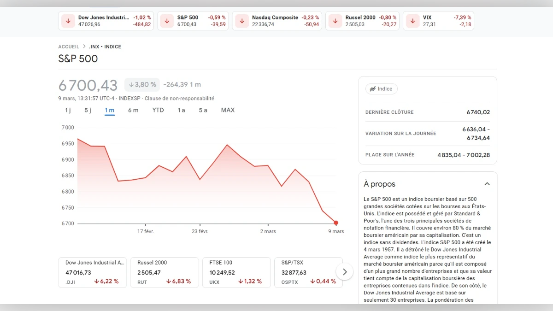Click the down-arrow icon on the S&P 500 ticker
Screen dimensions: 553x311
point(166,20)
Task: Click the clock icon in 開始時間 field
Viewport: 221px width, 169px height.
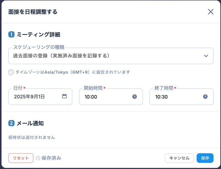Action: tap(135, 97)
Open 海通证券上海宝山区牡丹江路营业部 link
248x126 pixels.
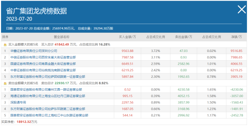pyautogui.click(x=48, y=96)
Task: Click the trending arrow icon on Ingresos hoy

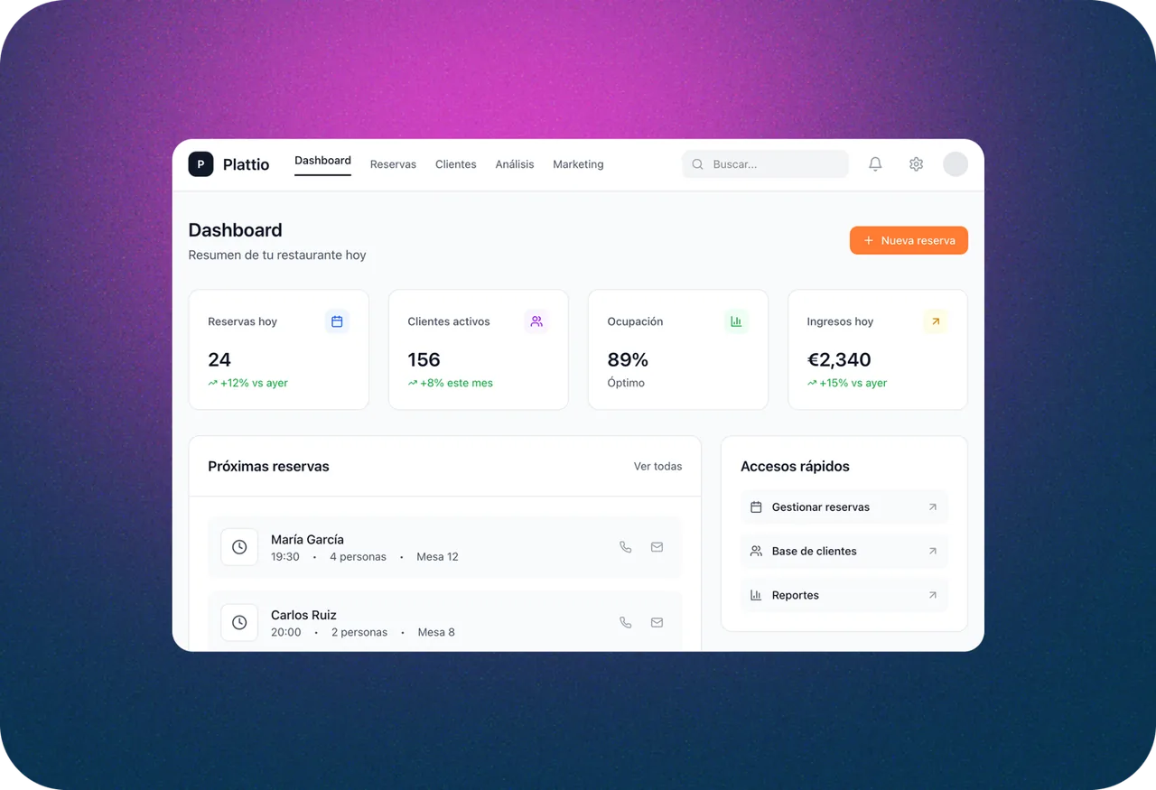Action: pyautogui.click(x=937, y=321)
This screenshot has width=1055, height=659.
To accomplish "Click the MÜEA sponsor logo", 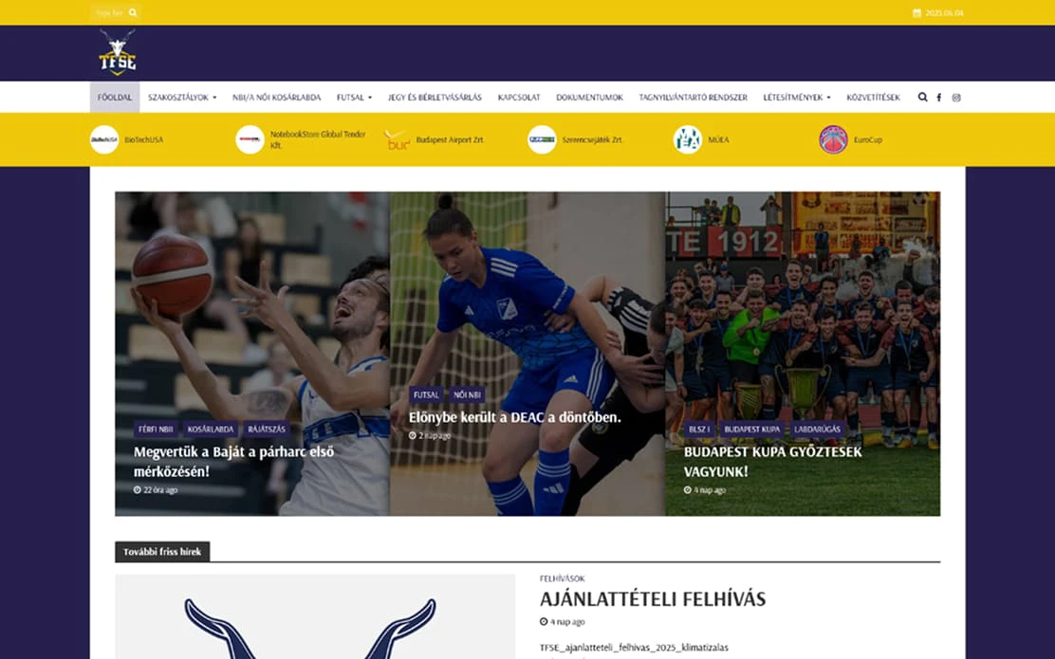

Work to be completed: Word for word, copy the lines from the one with "Viewport: 221px width, 169px height." through the end of the entries above, and do not include any picture.

Result:
Viewport: 221px width, 169px height.
Action: tap(135, 97)
Open 海通证券上海宝山区牡丹江路营业部 link
248x126 pixels.
pyautogui.click(x=48, y=96)
Task: Click the trending arrow icon on Ingresos hoy

Action: pyautogui.click(x=937, y=321)
This screenshot has width=1055, height=659.
To accomplish "Click the MÜEA sponsor logo", 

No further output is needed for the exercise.